__Complete the following__
**1)** In the passage on smoking and cancer rates, what is the average annual smoking rate in Fulton County?
**2)** Write a continuation of the passage on smoking and cancer rates in Fulton and Montgomery counties, starting after its final sentence.

__Passage shown__
■ ■ ■ ■ ■
While smoking rates have been dropping statewide, the decrease is more dramatic in the New York City area, where higher tobacco taxes and smoke-free zone laws were implemented sooner and the city health department has been aggressive in encouraging smoking cessation, Seilback said.

Dr. Leslie Kohman, chief medical officer for the Eastern Division of the American Cancer Society, agrees “smoking is going to be the main indicator.”

Using state and national statistics, Kohman pointed out average annual smoking rates are higher in Fulton and Montgomery counties: 24.6 percent in Fulton County and 23 percent in Montgomery County, compared with the state’s 18 percent and the nation’s 21 percent.

She also says higher incidence and mortality for urinary bladder cancer in the two counties also are smoking related. Per 100,000, incidence rates for Fulton County for males and females are 47.7 and 14.7, and mortality rates, 10.9 and 0.9, respectively.

Similarly, Montgomery County’s incidence rates are 60.4 and 12, and mortality rates are 10.3 and 2.8. Comparable statewide incidence rates are 41.9 and 10.6, while mortality is 7.9 and 2.3, the only positive difference being a lower female mortality rate in Fulton County.
■ ■ ■ ■ ■
__Provided material__

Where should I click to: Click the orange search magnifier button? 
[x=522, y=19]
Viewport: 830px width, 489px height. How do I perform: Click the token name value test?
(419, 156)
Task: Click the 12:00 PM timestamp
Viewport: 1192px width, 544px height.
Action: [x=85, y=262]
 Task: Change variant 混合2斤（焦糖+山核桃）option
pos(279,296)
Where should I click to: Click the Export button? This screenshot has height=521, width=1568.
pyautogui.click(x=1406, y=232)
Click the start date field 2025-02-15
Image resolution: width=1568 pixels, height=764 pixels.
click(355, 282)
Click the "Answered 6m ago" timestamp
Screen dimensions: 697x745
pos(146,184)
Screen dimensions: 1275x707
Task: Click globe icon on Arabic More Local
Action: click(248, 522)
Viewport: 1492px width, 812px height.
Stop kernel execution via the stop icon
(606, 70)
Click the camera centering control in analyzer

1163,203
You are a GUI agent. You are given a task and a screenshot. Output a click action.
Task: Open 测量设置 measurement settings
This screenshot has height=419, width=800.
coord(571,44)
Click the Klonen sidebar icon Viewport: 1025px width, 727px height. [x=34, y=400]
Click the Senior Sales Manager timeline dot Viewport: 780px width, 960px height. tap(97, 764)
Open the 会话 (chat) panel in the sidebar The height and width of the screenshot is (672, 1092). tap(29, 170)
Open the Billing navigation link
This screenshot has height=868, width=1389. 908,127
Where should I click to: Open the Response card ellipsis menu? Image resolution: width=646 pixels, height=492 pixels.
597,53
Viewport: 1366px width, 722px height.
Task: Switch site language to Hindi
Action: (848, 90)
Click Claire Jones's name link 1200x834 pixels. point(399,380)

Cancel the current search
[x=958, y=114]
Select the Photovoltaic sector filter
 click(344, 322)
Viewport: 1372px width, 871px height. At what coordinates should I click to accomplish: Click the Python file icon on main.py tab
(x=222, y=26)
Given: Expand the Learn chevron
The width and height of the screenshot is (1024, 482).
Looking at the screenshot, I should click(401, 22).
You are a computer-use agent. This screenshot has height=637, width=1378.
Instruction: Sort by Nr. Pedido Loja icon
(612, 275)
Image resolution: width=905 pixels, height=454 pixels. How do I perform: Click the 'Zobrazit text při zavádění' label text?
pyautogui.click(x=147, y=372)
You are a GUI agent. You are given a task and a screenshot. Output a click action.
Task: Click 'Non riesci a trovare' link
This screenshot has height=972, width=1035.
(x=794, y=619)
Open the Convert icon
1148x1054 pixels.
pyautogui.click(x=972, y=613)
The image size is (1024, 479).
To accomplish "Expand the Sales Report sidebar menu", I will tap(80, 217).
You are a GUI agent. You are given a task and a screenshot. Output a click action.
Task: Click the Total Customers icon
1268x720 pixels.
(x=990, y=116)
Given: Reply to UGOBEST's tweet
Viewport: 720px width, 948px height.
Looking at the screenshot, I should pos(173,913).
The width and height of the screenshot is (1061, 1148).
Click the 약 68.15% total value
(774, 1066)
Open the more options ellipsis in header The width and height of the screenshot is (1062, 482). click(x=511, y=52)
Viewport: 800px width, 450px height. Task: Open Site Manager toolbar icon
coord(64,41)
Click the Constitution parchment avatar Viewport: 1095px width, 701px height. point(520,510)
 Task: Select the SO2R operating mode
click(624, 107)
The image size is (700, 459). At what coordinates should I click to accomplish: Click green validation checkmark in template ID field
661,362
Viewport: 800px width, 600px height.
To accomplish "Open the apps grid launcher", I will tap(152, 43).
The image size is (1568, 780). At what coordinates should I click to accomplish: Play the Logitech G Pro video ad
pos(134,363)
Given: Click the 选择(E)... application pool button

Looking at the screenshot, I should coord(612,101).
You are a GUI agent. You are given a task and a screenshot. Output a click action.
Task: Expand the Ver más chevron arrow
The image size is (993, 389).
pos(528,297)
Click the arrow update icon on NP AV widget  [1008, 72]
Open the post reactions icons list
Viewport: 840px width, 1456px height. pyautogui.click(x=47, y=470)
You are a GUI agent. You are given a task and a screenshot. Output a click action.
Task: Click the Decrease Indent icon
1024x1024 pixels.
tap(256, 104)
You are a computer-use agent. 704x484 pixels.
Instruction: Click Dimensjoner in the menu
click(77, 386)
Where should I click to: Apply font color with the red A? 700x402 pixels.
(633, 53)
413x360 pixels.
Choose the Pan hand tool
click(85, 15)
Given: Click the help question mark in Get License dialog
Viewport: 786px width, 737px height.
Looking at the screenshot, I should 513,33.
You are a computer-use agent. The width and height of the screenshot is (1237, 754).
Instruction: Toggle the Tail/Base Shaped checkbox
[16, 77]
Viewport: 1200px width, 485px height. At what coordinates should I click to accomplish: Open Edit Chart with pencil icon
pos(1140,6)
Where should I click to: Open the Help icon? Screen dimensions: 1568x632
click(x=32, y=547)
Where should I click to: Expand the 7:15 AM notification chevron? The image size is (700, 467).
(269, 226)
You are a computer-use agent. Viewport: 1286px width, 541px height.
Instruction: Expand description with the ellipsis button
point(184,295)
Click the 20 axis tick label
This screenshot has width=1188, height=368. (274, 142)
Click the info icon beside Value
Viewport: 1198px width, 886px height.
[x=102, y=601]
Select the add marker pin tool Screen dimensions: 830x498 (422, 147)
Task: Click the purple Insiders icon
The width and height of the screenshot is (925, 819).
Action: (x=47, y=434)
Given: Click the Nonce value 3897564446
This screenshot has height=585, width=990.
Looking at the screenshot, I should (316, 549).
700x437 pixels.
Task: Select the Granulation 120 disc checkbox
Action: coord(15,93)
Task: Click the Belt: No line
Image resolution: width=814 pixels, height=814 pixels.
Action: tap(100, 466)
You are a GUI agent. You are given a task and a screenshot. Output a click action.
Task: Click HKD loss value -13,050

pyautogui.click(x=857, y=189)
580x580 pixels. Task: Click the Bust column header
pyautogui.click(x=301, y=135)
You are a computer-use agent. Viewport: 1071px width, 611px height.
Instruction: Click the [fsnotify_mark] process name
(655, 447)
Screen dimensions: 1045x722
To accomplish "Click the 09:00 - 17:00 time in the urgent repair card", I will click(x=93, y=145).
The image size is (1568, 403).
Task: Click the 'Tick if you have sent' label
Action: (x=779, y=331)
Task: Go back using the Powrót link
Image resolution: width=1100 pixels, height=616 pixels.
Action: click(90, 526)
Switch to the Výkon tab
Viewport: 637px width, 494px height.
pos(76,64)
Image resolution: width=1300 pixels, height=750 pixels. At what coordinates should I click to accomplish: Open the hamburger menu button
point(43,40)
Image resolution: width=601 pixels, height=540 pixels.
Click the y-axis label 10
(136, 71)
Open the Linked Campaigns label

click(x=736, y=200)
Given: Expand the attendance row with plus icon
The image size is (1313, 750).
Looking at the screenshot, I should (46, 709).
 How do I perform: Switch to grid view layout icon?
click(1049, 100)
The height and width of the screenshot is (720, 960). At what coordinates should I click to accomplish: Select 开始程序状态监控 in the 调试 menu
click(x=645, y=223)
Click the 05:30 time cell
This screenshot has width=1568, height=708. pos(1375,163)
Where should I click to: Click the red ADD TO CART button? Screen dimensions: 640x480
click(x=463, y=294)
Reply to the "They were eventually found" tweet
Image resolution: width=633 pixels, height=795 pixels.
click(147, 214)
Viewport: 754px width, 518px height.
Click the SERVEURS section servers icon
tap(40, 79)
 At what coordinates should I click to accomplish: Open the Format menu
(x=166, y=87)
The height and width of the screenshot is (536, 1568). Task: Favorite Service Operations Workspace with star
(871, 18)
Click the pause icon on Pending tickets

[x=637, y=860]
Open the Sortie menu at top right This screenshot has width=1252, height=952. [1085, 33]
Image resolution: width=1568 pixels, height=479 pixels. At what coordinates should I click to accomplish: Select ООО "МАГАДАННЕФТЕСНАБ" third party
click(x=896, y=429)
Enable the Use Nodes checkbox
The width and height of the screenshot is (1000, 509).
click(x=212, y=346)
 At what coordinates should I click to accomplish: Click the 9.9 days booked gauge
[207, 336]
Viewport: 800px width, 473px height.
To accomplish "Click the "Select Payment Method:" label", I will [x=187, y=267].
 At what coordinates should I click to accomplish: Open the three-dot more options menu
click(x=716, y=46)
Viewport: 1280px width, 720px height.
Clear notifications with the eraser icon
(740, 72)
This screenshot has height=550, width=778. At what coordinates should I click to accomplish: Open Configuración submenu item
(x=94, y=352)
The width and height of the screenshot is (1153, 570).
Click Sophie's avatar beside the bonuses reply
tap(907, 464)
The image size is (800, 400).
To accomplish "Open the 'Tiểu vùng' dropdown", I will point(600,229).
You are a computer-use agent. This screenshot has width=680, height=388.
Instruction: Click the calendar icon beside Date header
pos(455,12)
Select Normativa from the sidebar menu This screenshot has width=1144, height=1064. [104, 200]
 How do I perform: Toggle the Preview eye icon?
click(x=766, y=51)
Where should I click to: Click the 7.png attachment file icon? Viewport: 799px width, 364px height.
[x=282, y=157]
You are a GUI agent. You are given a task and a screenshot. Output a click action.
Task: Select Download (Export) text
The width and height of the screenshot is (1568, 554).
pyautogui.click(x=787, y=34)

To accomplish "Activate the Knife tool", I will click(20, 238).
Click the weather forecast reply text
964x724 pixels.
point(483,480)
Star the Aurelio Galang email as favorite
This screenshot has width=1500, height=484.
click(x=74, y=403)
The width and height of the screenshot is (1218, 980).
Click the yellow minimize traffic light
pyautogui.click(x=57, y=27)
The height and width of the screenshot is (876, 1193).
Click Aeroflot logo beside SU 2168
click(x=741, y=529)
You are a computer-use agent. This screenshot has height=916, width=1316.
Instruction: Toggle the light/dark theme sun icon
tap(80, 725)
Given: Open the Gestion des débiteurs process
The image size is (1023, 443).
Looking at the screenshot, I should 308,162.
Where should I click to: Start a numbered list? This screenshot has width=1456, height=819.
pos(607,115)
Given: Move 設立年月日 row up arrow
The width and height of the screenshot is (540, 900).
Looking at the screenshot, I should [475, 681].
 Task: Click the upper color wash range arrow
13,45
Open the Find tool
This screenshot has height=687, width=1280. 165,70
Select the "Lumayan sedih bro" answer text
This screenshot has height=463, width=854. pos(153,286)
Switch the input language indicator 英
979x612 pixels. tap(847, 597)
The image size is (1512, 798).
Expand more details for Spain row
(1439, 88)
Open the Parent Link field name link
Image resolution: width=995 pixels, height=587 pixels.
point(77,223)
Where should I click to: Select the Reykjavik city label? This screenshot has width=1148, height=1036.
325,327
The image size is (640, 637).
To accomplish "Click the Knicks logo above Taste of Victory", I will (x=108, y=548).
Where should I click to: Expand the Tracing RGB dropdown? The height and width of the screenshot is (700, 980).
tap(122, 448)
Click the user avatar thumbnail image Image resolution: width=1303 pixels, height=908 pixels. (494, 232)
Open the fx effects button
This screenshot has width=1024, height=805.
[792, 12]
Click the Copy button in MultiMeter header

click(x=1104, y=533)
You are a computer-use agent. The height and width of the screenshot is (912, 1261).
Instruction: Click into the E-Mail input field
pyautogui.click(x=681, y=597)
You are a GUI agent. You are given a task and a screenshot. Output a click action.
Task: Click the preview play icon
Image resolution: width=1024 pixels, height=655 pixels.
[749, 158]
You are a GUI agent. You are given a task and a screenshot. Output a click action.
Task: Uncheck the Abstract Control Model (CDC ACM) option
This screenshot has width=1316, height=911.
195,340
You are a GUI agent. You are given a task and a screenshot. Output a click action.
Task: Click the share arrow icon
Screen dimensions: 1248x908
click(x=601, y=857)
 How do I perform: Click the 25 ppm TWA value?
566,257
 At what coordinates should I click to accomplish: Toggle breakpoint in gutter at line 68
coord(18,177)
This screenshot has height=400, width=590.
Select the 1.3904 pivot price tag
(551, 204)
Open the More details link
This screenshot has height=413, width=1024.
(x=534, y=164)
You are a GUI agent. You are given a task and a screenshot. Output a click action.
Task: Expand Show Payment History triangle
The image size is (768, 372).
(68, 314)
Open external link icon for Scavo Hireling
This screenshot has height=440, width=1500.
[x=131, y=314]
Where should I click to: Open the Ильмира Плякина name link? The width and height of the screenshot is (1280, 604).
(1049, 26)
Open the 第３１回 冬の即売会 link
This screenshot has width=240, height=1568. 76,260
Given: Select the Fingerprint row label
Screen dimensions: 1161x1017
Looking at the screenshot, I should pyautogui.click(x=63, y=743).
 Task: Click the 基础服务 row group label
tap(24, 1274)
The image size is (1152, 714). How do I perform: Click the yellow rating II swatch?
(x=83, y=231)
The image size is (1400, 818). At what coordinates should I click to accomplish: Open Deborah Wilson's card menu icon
■ ■ ■ ■ ■
__Replies__
**1)** 24.6 percent

**2)**
Among cancers, lung and bronchial cancer is the No. 1 killer, with only a five-year average survival rate, said Seilback.

“It’s killing an awful lot of people,” he said.

It is the deadliest form of cancer in the state, claiming more than 4,700 males and 4,300 females annually, according to Health Department numbers. Lung cancer may take time to develop. Because more men than women are current and former smokers, they are diagnosed with lung cancer more often, but women have begun to catch up.

What makes lung cancer so deadly is it can be well-advanced and even metastasized – or spread – beyond the lungs before a diagnosis is made, Seilback said. He noted early general symptoms such as a cough or back pain might be dismissed by the smoker as nothing unusual.

Colorectal cancer incidence and mortality per 100,000 is also higher than the state average in Fulton and Montgomery counties. Fulton County’s incidence is 55.3 for males and 50.6 for females, while mortality rates are 25.3 for men and 16.9 for women. Montgomery County’s incidence is 60.6 and 48.8, and mortality, 15.6 and 12.9. Both exceed the state average incidence of 51.6 and 39.8 and mortality of 18.4 and 13.2, except for a lower mortality rate for men in Montgomery County.

The factors predisposing the public to cancer are many, such as family history, socioeconomics, ethnicity, exposure to cancer-causing substances called carcinogens, poor diet, lack of exercise and radiation.

Dr. Kohman says weight control, diets containing more fruits and vegetables, and exercise are the most important factors in reducing the incidence of colorectal cancer.

She singled out obesity as the most important predisposing factor. Compared with the statewide average obesity rate of 24.5 percent, Fulton County’s rate is 27 percent and Montgomery County’s is 31 percent, she said.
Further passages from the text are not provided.